Third-magnitude star in the constellation Cygnus

Delta Cygni is a binary star system of a combined third-magnitude in the northern constellation of Cygnus. It is part of the Northern Cross asterism whose brightest star is Deneb. Its name is a Bayer designation that is Latinized from δ Cygni, and abbreviated Delta Cyg or δ Cyg. Based upon parallax measurements obtained during the Hipparcos mission, Delta Cygni is located roughly 165 ly distant from the Sun.

Delta Cygni's two components are designated Delta Cygni A (officially named Fawaris /f@'wɛərɪs/) and B. More widely separated is a faint third component, a 12th magnitude star that is moving along with the others. Together they form a triple star system.

== Nomenclature ==

δ Cygni (Latinised to Delta Cygni) is the binary's Bayer designation. The designations of the two components as Delta Cygni A and B derive from the convention used by the Washington Multiplicity Catalog (WMC) for multiple star systems, and adopted by the International Astronomical Union (IAU).

Traditionally, Delta Cygni had no proper name. It belonged to the Arabic asterism al-Fawāris (الفوارس), meaning "the Riders" in indigenous Arabic, together with Zeta, Epsilon, and Gamma Cygni, the transverse of the Northern Cross. In 2016, the IAU organized a Working Group on Star Names (WGSN) to catalog and standardize proper names for stars. The WGSN decided to attribute proper names to individual stars rather than entire multiple systems. It approved the name Fawaris for the component Delta Cygni A on 1 June 2018 and it is now so included in the List of IAU-approved Star Names.

In Chinese, 天津 (Tiān Jīn), meaning Celestial Ford, refers to an asterism consisting of Delta Cygni, Gamma Cygni, 30 Cygni, Alpha Cygni (Deneb) and Nu, Tau, Upsilon, Zeta and Epsilon Cygni. Consequently, the Chinese name for Delta Cygni itself is 天津二 (Tiān Jīn èr, the Second Star of Celestial Ford).

== Properties ==

The primary, Delta Cygni A, is a blue-white giant star of spectral class B9, with a temperature of 10,400 K. It is nearing the end of its main-sequence life stage with a luminosity 155 times that of the Sun, a radius of 4.81 solar radii, and a mass approximately 2.93 solar masses. Like many hot stars, it spins rapidly, at least 135 kilometers per second at the equator, about 60 times that of the Sun.

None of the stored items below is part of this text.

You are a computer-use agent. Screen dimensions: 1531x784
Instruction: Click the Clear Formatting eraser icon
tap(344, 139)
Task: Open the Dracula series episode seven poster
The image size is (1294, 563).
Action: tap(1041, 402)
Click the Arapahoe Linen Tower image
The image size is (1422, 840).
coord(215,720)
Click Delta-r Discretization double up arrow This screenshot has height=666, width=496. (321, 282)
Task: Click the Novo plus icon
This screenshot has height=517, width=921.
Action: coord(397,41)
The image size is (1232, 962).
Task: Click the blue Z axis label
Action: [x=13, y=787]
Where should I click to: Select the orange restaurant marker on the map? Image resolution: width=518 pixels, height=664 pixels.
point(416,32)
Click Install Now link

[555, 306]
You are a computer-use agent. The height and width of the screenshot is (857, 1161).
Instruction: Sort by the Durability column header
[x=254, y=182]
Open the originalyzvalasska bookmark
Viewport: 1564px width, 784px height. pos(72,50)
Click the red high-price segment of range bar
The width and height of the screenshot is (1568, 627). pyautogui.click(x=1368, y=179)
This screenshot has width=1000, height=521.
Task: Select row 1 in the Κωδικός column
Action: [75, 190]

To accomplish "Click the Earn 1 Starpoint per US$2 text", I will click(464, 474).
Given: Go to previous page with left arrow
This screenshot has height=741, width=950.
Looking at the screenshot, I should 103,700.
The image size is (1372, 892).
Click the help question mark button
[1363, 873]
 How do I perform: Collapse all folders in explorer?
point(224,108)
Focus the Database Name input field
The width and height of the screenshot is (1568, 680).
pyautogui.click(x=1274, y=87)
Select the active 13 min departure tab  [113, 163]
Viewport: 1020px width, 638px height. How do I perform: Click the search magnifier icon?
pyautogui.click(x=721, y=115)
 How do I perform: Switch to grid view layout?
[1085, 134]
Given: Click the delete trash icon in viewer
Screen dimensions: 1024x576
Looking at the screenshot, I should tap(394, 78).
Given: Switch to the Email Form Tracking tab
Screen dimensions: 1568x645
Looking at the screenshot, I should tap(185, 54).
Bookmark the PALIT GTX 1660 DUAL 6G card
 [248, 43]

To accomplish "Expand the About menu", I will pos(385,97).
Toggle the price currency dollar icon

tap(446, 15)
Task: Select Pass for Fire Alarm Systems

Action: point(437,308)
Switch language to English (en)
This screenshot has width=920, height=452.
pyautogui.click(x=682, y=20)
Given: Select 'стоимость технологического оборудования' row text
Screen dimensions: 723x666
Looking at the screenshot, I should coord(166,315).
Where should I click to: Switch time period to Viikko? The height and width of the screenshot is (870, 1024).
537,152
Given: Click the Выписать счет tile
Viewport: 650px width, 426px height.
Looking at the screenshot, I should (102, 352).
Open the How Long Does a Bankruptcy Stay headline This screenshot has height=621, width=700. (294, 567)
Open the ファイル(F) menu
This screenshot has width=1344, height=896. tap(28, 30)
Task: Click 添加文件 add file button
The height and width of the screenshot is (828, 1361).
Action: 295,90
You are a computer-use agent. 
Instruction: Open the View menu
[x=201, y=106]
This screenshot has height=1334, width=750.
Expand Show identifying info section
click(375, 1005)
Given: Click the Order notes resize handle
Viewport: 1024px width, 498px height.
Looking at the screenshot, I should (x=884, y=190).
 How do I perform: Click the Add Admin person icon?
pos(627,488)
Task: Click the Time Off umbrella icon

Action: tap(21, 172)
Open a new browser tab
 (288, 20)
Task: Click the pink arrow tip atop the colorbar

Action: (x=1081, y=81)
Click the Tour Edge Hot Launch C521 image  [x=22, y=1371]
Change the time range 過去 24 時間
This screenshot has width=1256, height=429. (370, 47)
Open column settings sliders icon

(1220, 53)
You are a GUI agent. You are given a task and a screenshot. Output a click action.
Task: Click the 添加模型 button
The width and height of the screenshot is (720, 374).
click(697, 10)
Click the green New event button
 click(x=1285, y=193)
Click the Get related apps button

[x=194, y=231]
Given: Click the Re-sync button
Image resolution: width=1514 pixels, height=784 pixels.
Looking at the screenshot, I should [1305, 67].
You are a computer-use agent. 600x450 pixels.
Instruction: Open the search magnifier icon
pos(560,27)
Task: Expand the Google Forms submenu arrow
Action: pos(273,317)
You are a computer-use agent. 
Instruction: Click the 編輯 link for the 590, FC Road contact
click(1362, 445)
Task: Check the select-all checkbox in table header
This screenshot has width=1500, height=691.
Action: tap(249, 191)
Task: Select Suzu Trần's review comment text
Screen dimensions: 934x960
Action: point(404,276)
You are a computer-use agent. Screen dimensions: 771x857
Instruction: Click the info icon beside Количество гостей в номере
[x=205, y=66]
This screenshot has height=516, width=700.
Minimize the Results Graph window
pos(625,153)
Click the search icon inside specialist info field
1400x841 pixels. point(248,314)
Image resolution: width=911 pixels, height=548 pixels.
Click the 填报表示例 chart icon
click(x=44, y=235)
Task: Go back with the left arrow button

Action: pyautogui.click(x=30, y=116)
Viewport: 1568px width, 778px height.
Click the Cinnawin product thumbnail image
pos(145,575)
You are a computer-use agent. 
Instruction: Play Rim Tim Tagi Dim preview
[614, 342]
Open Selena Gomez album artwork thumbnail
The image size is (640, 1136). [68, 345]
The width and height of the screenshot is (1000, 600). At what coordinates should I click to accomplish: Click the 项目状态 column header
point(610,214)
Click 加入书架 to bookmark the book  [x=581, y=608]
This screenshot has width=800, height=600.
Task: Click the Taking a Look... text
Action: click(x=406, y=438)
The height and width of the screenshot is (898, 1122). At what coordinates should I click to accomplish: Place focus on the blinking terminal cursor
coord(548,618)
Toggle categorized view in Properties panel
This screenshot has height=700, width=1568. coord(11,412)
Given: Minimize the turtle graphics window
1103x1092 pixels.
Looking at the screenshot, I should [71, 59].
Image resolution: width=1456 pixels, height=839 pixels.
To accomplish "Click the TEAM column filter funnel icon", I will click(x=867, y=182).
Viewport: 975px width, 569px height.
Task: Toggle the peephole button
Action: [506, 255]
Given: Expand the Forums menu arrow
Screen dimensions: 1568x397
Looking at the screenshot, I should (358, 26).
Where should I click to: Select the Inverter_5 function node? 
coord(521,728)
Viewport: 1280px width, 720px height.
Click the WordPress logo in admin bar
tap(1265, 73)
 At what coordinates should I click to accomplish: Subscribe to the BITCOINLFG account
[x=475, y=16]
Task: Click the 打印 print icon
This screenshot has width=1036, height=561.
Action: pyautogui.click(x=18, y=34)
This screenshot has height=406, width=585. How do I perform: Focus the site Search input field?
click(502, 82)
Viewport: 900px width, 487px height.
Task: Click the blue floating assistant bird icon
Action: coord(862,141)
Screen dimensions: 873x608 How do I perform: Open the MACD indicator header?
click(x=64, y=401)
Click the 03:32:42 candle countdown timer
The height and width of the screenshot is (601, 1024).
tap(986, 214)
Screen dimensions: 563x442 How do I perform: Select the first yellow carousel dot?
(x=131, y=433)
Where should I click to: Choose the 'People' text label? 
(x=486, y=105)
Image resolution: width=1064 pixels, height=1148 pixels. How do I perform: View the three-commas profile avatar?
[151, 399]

The close companion Delta Cygni B is a yellow-white F-type main-sequence star of the sixth magnitude (6.33) with a luminosity about 6 times that of the Sun, and a mass about 1.5 times the Sun's. The two stars orbit each other at an average distance of 157 AU and a period of 780 years.

The much more distant third companion is an orange (class K) twelfth magnitude star, and only two thirds as massive.

The two main stars together appear with a spectral type of A0 IV. As seen from Earth, the entire triple star system of Delta Cygni shines at a combined apparent magnitude of 2.87. Both δ Cygni A and B have been suspected to vary in brightness. δ Cygni A was reported in 1951 as varying between magnitudes 2.85 and 2.89, and δ Cygni B was reported in 1837 to vary between magnitudes 6.3 and 8.5. The variability of the stars has not been confirmed.

== Pole Star ==

Delta Cygni is a visible star located within 3° of the precessional path traced across the celestial sphere by the Earth's North pole. For at least four centuries around 11,250 AD it will probably be considered a pole star, a title currently held by Polaris which is just 0.5° off of the precessional path.